The political calendar in Rome marks today, March 28This is a somber anniversary for the millions of descendants of Italians scattered around the world. It marks exactly one year since the signing of the infamous [document/event]. Tajani Decree, a legal device that, under the pretext of "national security," erected an unprecedented bureaucratic wall between Italy and its diaspora.
Analyzing the wreckage of this first year, the conclusion is as clear as it is painful: the Italian-descendant community was the architect of its own exclusion by helping to elect, through direct vote, those who today operate as its greatest tormentors.
The trinity of restriction: Meloni, Salvini, and Tajani
the rise of Giorgia Meloni The rise to the Palazzo Chigi was paved with a discourse exalting "Italianness" and "blood." However, in the practice of power, this patriotic rhetoric proved to be a trap. Alongside Matteo Salvini (Lega) and under the technical and cunning execution of Antonio Tajani (Forza Italia), the government transformed the fundamental right of Iure Sanguinis in an insurmountable obstacle course.

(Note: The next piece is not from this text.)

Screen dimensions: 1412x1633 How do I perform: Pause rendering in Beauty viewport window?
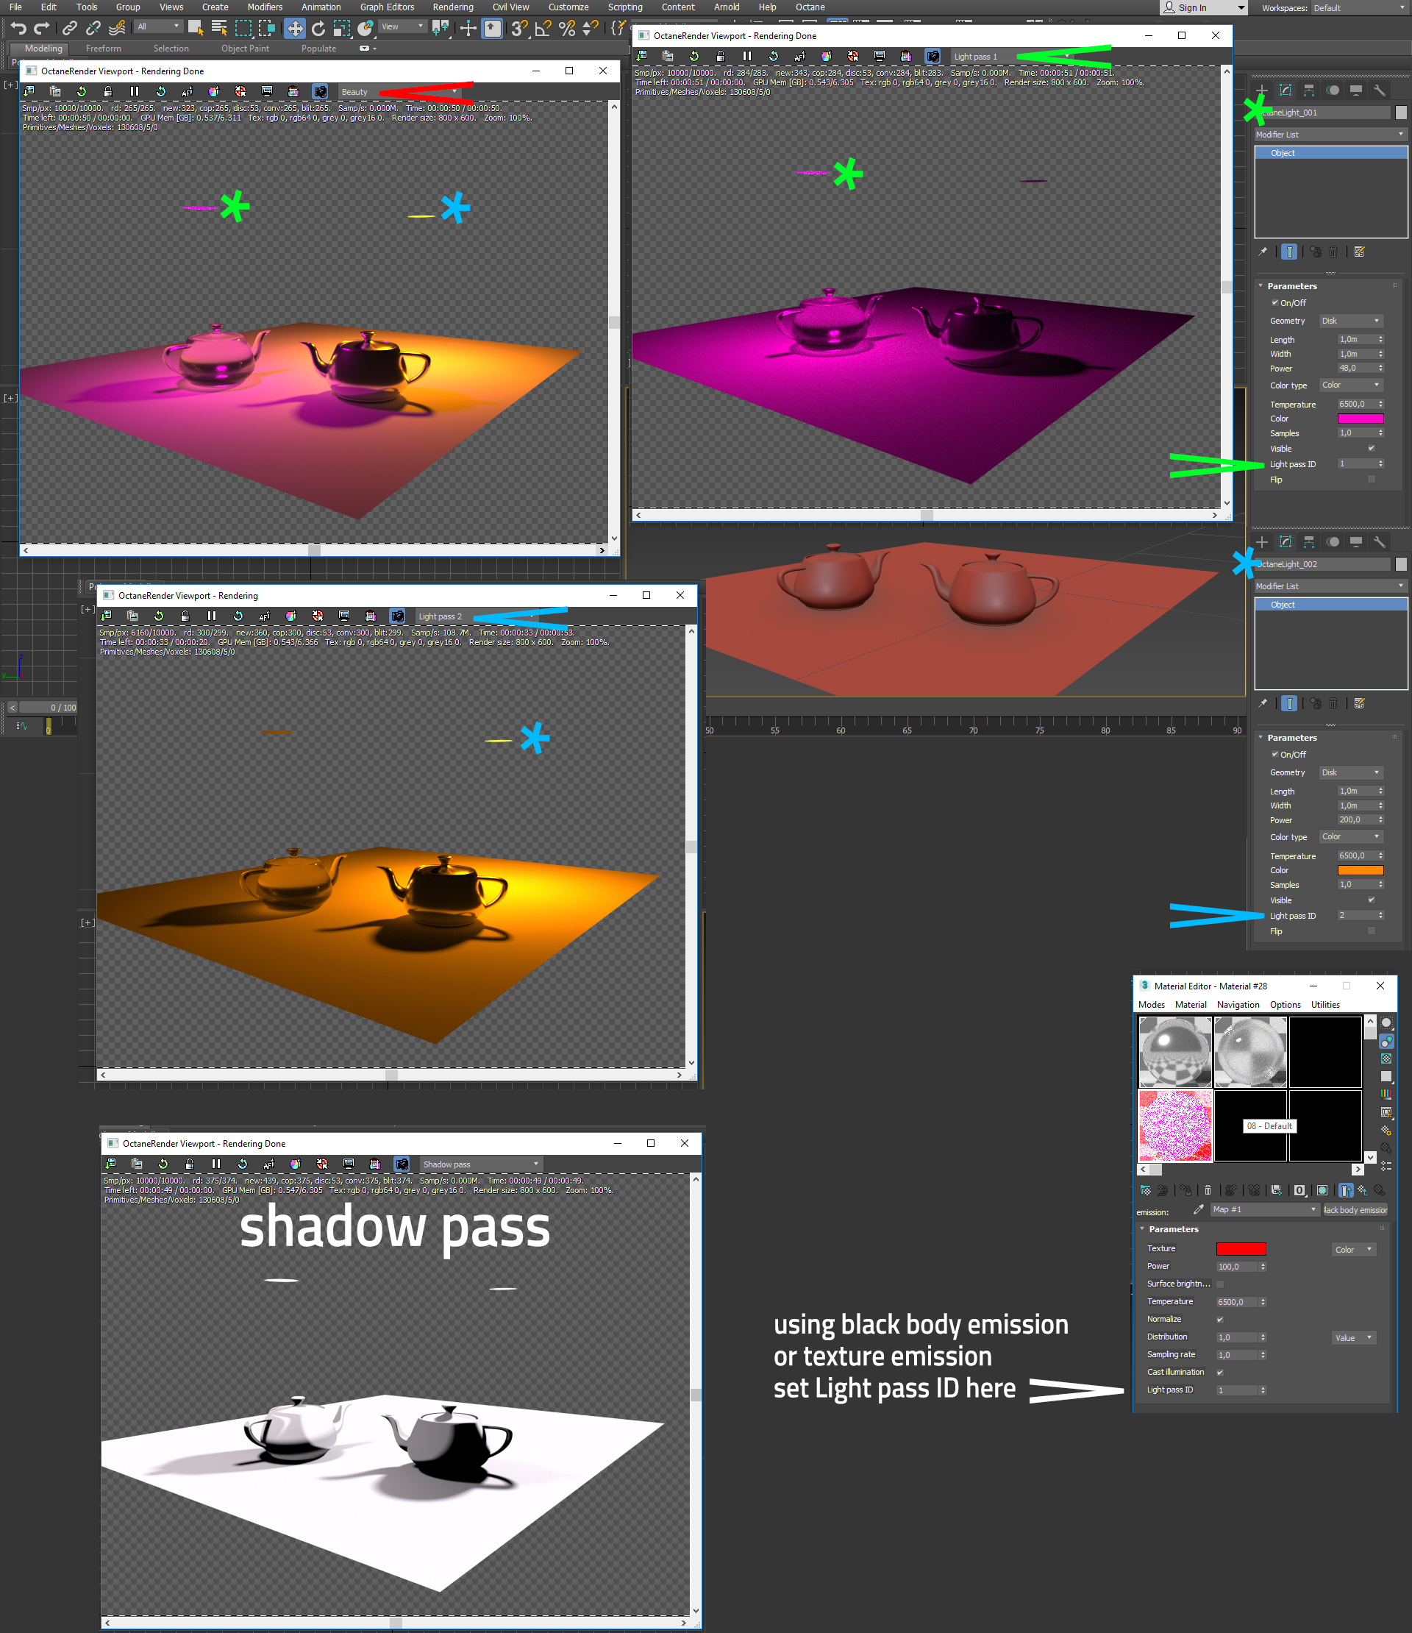134,91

The decree not only imposed unreasonable requirements For a right that is inherent in birth, but it also stifled the consular structure. Tajani, once seen as a moderate center-right figure, signed the decree that treats the descendant not as a compatriot, but as a "statistical intruder" who needs to be contained so as not to inflate the numbers of Italian social security and public services.
The “Trojan Horse”
While the nationalist right of Meloni and Salvini never hid its restrictive leanings, the participation of MAY (Movimento Associativo Italiani all'EsteroThis process is interpreted by the Italian community as the "final betrayal." The movement, which was born with the promise of being the exclusive voice of Italians abroad, has become a docile appendage of the governing coalition.
By trading the unwavering defense of citizenship and the rights of Italians abroad for low-level positions and proximity to central power, the MAIE, through its alliance, validated the dismantling of decades of achievements for the diaspora. The Italian-South American voter, who believed they were sending a shield to Rome, in fact sent the fuel that feeds the bonfire of inheritance rights.
The clash in the courts.
While the Meloni government reels from a survival crisis—cornered by corruption scandals and defeat in the referendum—the battleground has shifted to... Constitutional CourtLegal experts are now engaged in a technical battle regarding the constitutionality of the Tajani Decree.
The central argument is clear: a ministerial decree does not have the hierarchical force to limit a right of blood that the Italian Constitution recognizes as pre-existing the State itself. However, the political damage has already been done. Jurisprudence is being strained by a government that prefers to see the country shrink demographically rather than allow "paper Italians" (as Salvini's Lega pejoratively calls descendants) to exercise their full citizenship.
Awakening in a desert
This Saturday, March 28, 2026, the melancholy that grips communities in São Paulo, Buenos Aires, and New York is not the result of a natural disaster, but of a conscious political choice. The community helped elect its enemies believing in slogans of “order” and “tradition,” only to discover that, in the view of Meloni, Salvini, and Tajani, tradition is only valid if it is lived within the geographically limited borders of the “Boot.”
The future of Italian citizenship no longer depends on the ballot box—which has already failed the diaspora voter—but on the cold, technical judgment of constitutional judges. It remains to be seen whether Italy will still have the courage to look in the mirror and recognize its children, or whether... Tajani Decree It will be remembered as the day the Motherland officially decided to become an orphan of its own history.